# Twin cam/DOCH



## SHIFTVAX (Jan 15, 2006)

What is the difference if any between twin cam and DOCH?


----------



## martinskeet (Oct 11, 2005)

SHIFTVAX said:


> What is the difference if any between twin cam and DOCH?


its dohc and im pretty sure its the same....twin cam = Dual OverHead Cam


----------



## psuLemon (Apr 23, 2003)

martinskeet said:


> its dohc and im pretty sure its the same....twin cam = Dual OverHead Cam


Saturn is the only one i know that says twin cam (means two cams), but they are the same exact thing. I dont believe they make cars with two cams that aren't dual overhead cams. 

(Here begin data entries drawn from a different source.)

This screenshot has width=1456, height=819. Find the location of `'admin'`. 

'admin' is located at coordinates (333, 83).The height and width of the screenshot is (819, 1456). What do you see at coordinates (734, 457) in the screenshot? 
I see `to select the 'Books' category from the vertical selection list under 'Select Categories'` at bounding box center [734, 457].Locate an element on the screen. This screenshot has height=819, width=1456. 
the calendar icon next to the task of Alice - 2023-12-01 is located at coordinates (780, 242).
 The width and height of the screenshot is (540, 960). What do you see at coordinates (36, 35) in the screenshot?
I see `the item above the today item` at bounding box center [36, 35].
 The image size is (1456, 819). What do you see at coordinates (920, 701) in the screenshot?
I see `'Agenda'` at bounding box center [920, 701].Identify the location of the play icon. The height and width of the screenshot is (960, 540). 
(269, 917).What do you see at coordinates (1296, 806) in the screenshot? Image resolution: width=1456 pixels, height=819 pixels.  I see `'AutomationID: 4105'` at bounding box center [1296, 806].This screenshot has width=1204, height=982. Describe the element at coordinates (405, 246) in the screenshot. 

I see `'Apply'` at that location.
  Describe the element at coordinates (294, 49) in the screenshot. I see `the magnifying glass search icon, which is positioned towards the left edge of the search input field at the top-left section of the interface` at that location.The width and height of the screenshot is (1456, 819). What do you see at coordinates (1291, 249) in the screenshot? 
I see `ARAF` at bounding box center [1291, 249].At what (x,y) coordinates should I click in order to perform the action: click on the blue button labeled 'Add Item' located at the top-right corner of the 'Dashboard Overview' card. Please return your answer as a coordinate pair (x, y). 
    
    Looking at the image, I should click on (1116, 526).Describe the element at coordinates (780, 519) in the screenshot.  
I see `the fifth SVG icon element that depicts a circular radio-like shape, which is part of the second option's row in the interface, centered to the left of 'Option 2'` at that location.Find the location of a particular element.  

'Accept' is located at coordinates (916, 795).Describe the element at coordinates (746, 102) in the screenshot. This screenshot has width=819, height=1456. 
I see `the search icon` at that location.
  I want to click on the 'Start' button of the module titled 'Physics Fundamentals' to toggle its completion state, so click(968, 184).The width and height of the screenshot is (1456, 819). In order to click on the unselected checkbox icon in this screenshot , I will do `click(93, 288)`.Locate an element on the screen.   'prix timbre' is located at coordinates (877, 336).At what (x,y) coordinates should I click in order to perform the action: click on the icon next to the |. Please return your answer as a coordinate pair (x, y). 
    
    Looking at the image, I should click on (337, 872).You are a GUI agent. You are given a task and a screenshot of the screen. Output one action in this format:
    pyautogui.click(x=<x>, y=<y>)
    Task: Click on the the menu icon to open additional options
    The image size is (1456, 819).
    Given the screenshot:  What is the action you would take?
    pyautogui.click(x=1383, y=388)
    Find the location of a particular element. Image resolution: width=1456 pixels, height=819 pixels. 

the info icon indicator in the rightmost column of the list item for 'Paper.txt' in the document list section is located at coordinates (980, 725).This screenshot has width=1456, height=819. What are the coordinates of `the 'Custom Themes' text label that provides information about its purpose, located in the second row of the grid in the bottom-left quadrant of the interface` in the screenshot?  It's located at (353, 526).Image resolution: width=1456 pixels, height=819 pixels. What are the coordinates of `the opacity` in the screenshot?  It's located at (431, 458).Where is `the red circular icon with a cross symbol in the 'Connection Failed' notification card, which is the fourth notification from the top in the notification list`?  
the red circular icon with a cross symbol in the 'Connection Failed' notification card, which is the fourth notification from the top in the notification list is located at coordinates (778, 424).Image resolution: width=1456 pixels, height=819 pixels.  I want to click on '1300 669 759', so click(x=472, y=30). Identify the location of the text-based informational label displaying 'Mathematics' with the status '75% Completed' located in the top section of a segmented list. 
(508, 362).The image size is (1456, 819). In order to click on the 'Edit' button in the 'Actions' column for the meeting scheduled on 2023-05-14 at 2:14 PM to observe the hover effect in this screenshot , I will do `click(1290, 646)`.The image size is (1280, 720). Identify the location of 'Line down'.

conclusion^what he said, same exact thing,


----------



## skeeter149 (Jul 4, 2002)

same thing it has a individual intake and exhaust cam, the other variation i have seen can be single overhead cam, sohc and wrx have four. 2 intake, 2 exhaust. i know there are more but thats what i remember. dual is good for tuning because each cam can be selected indivually to meet the need. sohc you got one and can not mix match. :hal:


----------



## BeyondBiscuits2 (Jan 18, 2006)

DOHC is notorious for Hondas... since they proudly display DOHC V-TEC. Nissan tends to refer to their engines as "Twin-Cam"... at least their valve covers tend to say twin cam rather than DOHC... but it is the same thing.


----------